- [Extracted entries]:
▬▬▬▬▬▬
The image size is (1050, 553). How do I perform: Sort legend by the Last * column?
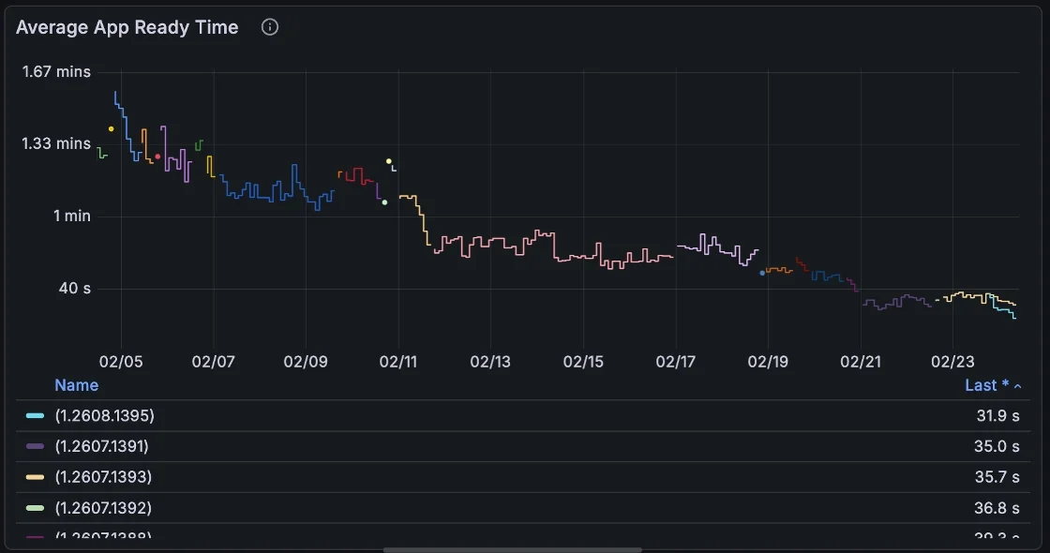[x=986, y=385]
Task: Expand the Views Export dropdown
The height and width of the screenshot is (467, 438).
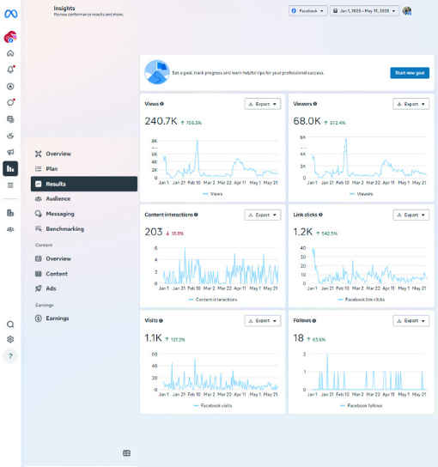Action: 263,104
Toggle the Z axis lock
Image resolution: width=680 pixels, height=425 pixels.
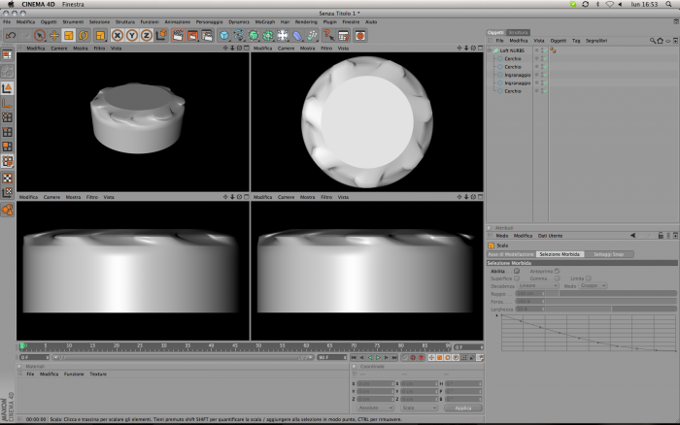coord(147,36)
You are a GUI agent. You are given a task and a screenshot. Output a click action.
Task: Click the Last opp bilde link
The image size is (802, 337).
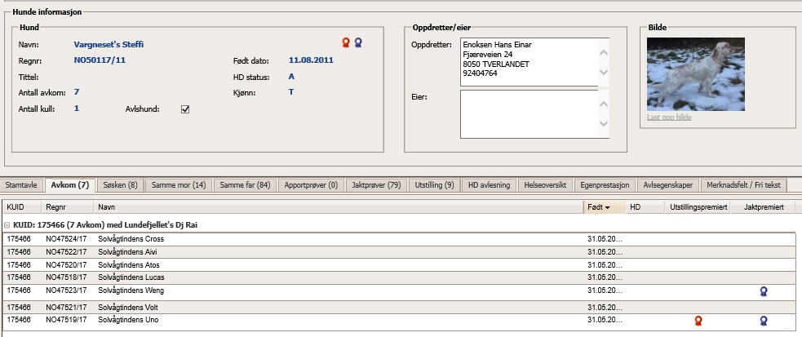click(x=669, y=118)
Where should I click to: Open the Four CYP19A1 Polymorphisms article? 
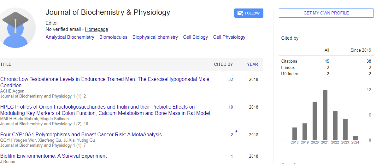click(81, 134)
▬▬▬▬▬▬
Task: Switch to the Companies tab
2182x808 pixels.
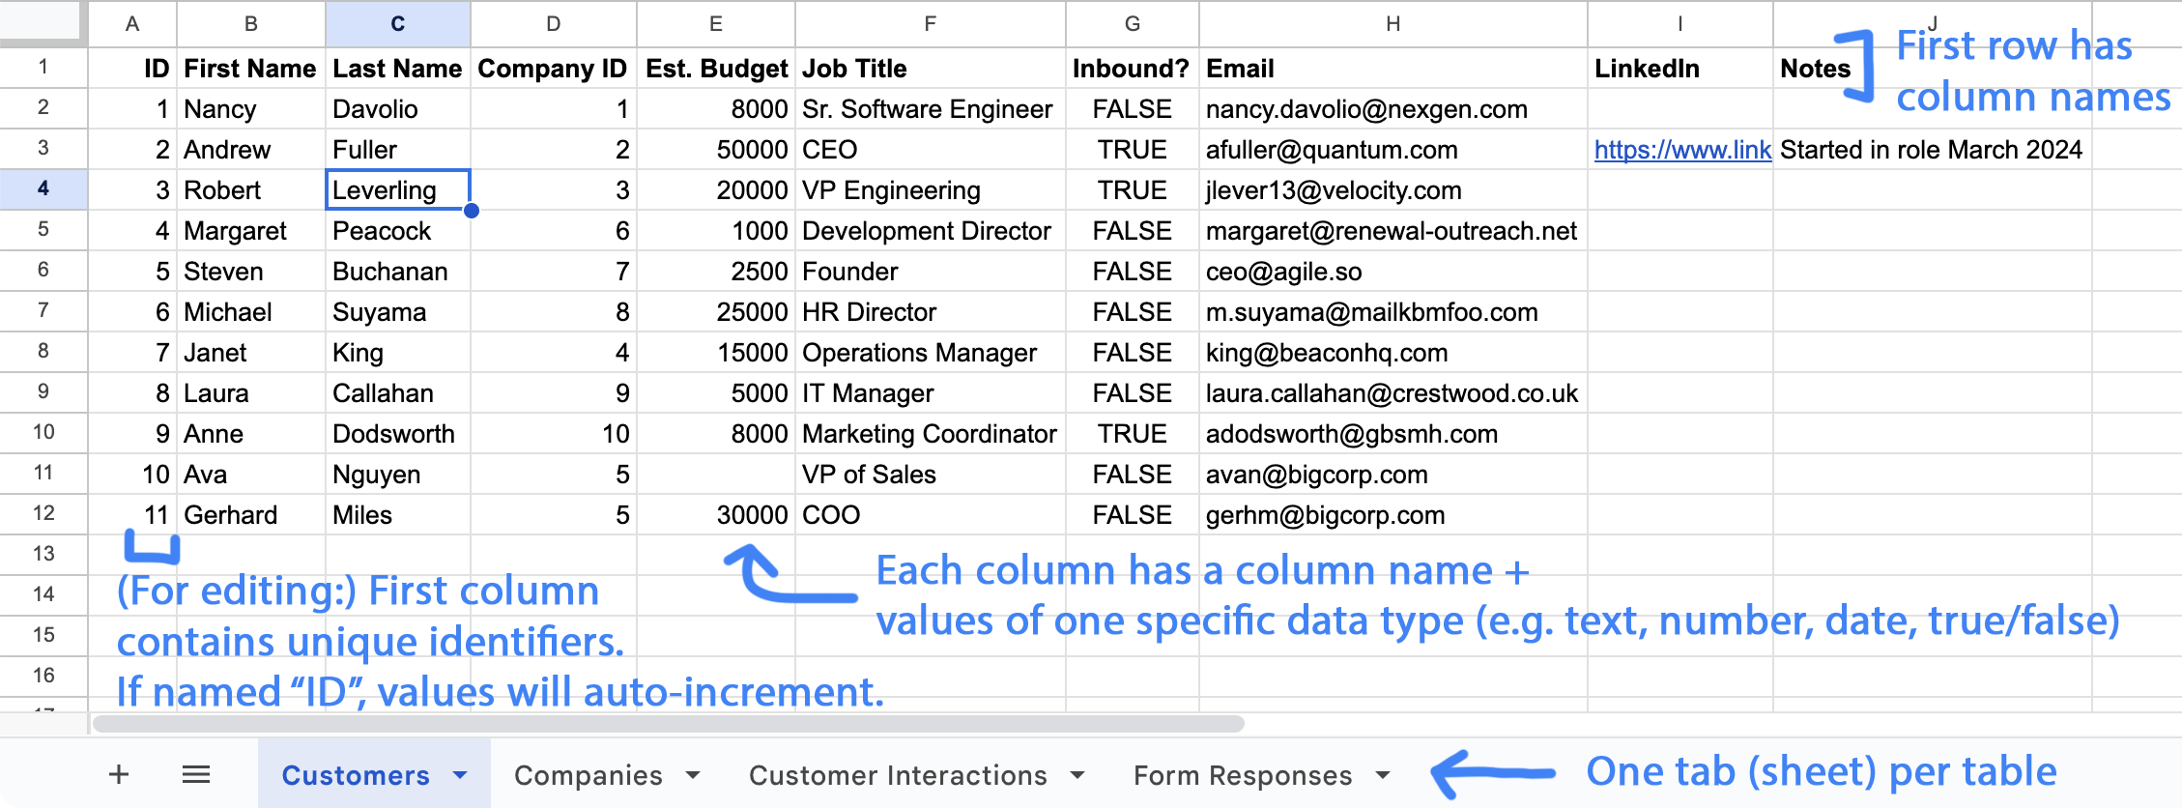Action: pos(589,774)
▬▬▬▬▬▬
- [What this task involves]:
Could you change "article" to "paper" in the lines that start at the one containing "Where should I" and stop after the one containing "click(81, 134)", leaving the pictures out?

- [Answer to the exercise]:
Where should I click to: Open the Four CYP19A1 Polymorphisms paper? 
click(81, 134)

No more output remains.